Chapter 23 #3

The circle glowed between them. The black carp and white carp began to circle faster and faster until the darkness and brightness were indistinct; not gray, not melded into each other but yet the same entity—two sides of the same coin, necessary complements balancing each other like the Pantheon was balanced.

The circle spun and they spun with it—faster and faster, until the Hexagrams blurred and melded into a glowing hoop. For a moment Rin was lost in the convergence—up became down, right became left, all distinctions were broken . . .

Then she felt the power, and it was magnificent.

She felt like she had when Shiro injected her veins with heroin.

It was the same rush, the same dizzying flood of energy.

But this time her spirit did not drift farther and farther from the material world.

This time she knew where her body was, could return to it in seconds if she wanted.

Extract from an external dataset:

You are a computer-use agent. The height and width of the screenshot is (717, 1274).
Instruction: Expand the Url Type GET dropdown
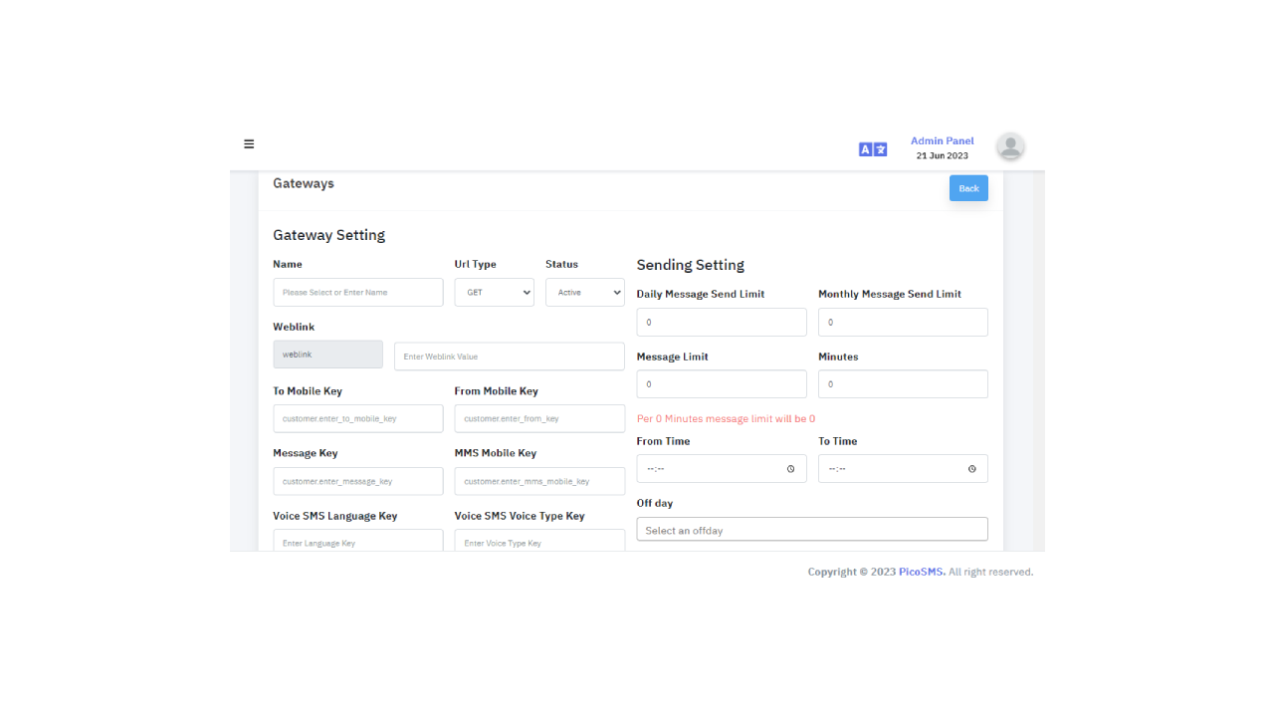[x=494, y=293]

She was halfway between the spirit world and the material world. She could perceive both, affect both.

She had not gone up to meet her god; her god had been drawn down into her. She felt the Phoenix all about her, the rage and fire, so deliciously warm that it tickled as it coursed over her.

She was so delighted that she wanted to laugh.

But Kitay was moaning. He had been for some time now, but she was so entranced with the power that she’d hardly noticed.

“It’s not taking.” The Sorqan Sira intruded sharply on Rin’s reverie. “Stop it, you’re overpowering him.”

Rin opened her eyes and saw Kitay curled into a ball, whimpering on the ground. He jerked his head back and uttered a long, keening scream.

Her sight blurred and shifted. One moment she was looking at Kitay and the next she couldn’t see him at all. All she could see was fire, vast expanses of fire over which only she had control . . .

“You’re erasing him,” hissed the Sorqan Sira. “Pull yourself back.”

But why? She’d never felt so good before. She never wanted this sensation to stop.

“You are going to kill him.” The Sorqan Sira’s fingers dug into her shoulder. “And then nothing will save you.”

Dimly, Rin understood. She was hurting Kitay, she had to stop, but how? The fire was so alluring, it reduced her rational mind to just a whisper. She heard the Phoenix’s laughter echoing around her mind, growing louder and stronger with every passing moment.

“Rin,” Kitay gasped. “Please.”

That brought her back.

Her grasp of the material world was fading. Before it disappeared entirely she snatched up her knife and stabbed down into her leg.

Spots of white exploded in her vision. The pain chased the fire away, induced a stark clarity back to her mind. The Phoenix fell silent. The void was still.

She saw Kitay across the spirit plane—kneeling, but alive, present, and whole.

She opened her eyes to dirt. Slowly she pulled herself into a sitting position, wiped the soil off the side of her face. She saw Kitay looking around in a daze, blinking as if he were seeing the world for the first time.

She reached for his hand. “Are you all right?”

He took a deep, shuddering breath. “I—I’m fine, I think, I just . . . Give me a moment.”

She couldn’t help but laugh. “Welcome to my world.”

“I feel like I’m living in a dream.” He examined the back of his hand, turned it over in the fading sunlight as if he didn’t trust the evidence of his own body. “I suppose—I saw the physical proof of your gods. I knew this power existed. But everything I know about the world—”

“The world you knew doesn’t exist,” she said softly.

“No shit.” Kitay’s hands clenched the dirt and grass like he was afraid the ground might disappear under his fingertips.

“Try it,” said the Sorqan Sira.

Rin didn’t have to ask what she meant.

She stood upon shaky legs and turned to face away from Kitay. She opened her palms. She felt the fire inside her chest, a warm presence waiting to pour out the moment she called it.

She summoned it forward. A warm flame appeared in her hands—a tame, quiet little thing.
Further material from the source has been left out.